L'opposant gabonais André Mba Obame, le 4 mai 2011 à Libreville (AFP/Archives, Wils Yanick Maniengui)

L’opposant gabonais André Mba Obame, le 4 mai 2011 à Libreville (AFP/Archives, Wils Yanick Maniengui)
Le principal opposant gabonais, André Mba Obame, accueilli par 2 à 3.000 sympathisants dans une ambiance festive pour son retour au pays après 14 mois d’abence en raison de problèmes de santé a asssuré que la Cour pénale internationale allait enquêter sur un “massacre” lors des émeutes à Port-Gentil (ouest) en 2009.

“La CPI va bientôt annoncer officiellement qu’elle va envoyer une enquête ici parce qu’on a massacré des gens à Port Gentil. On les a jetés par hélico”, a-t-il déclaré.

“Ils ont tué une soixantaine (de personnes) à Port-Gentil et ils ont dit +c’est rien+. Mais la CPI arrive, la CPI est à nos portes (…) Le changement de pouvoir en France a fait que des dossiers sur lesquels des gens étaient assis, ces dossier sont arrivés à La Haye”, a-t-il ajouté.

Selon le bilan officiel, les émeutes après l’élection contestée par l’opposition d’Ali Bongo ont fait trois morts mais l’opposition a régulièrement mis en cause ces chiffres.

Ancien baron du régime passé dans l’opposition à la mort d’Omar Bongo en 2009, M. Mba Obame, dit “AMO”, a aussi réclamé la tenue d’une conférence nationale sous peine de voir des violences survenir.

“On propose une conférence nationale souveraine.

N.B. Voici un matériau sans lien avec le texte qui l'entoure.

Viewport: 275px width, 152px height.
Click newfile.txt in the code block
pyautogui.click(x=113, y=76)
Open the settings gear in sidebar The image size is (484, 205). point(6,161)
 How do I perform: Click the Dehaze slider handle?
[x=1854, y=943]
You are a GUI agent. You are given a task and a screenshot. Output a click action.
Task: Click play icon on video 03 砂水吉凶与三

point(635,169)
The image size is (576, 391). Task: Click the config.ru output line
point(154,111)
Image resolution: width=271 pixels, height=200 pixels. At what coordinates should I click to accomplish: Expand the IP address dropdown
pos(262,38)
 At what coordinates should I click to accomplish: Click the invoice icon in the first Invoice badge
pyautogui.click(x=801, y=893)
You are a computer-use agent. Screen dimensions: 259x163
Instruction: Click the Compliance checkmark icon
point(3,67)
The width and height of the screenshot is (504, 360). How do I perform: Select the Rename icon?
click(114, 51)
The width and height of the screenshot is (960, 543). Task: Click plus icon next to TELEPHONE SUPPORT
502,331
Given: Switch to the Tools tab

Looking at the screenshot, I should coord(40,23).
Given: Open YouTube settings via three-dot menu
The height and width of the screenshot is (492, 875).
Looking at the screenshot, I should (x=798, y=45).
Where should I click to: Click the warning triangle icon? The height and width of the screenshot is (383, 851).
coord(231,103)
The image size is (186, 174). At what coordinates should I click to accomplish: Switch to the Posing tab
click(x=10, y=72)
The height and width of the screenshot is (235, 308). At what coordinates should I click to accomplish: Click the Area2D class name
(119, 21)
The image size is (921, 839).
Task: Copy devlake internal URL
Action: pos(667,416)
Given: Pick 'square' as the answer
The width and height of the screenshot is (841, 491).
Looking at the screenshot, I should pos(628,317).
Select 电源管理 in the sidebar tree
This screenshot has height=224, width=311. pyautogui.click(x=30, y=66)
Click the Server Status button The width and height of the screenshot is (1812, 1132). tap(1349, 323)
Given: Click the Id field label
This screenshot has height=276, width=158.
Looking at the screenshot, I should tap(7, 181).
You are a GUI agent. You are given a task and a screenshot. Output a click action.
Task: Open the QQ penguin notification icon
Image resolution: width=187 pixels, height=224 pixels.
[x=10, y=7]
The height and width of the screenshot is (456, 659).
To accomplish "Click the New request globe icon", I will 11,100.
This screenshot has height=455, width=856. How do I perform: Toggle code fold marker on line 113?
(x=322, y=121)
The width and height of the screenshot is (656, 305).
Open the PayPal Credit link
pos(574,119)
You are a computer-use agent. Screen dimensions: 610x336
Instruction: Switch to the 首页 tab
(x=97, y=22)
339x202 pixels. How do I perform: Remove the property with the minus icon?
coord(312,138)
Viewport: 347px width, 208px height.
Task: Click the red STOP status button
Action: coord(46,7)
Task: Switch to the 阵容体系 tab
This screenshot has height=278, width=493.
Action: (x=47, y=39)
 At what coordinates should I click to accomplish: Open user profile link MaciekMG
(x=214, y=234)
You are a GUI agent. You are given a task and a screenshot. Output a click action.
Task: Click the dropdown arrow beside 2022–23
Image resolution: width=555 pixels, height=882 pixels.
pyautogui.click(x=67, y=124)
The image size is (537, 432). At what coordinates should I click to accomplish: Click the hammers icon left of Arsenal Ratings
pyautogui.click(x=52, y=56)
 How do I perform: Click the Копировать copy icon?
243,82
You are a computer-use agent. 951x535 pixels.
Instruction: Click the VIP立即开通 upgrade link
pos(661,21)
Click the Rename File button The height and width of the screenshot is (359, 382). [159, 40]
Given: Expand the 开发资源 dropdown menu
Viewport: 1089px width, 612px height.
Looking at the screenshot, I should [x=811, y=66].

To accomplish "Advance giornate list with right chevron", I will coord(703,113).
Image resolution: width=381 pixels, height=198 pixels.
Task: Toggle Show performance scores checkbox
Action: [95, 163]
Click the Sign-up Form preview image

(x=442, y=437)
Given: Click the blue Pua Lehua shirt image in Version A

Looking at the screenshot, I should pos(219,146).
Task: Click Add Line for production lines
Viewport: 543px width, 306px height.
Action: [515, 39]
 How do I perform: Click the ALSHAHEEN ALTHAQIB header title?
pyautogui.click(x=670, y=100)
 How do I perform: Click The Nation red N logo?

C’est le seul moyen de sortir le pays de la crise sans verser du sang”, a-t-il déclaré.

La présidence gabonaise a rejeté la proposition : “Le Gabon n’est pas un pays en crise, le Gabon ne connaît aucune crise sociale, aucune crise politique, aucune crise institutionnelle. Une conférence nationale ne se justifie pas”.

M. Mba Obame, dit “AMO”, n’a pas été inquiété par les autorités à son arrivée. Ses proches avaient craint une intervention policière, voire une arrestation de leur leader. Mais les forces de l’ordre positionnées dans des endroits stratégiques de la ville s’étaient faites discrètes autour de l’aéroport et du domicile d'”AMO”.

M. Mba Obame avait contesté la victoire à la présidentielle d’Ali Bongo, le fils de l’ancien président Omar Bongo décédé en 2009, et s’était autoproclamé président de la République en 2011, avant de se réfugier plus d’un mois dans une agence onusienne de Libreville. Son parti l’Union nationale (UN) avait été dissous. Son immunité parlementaire a été levée et il est poursuivi pour “trouble à l’ordre public”. Il risque “de deux mois à un an de prison”, selon son avocat.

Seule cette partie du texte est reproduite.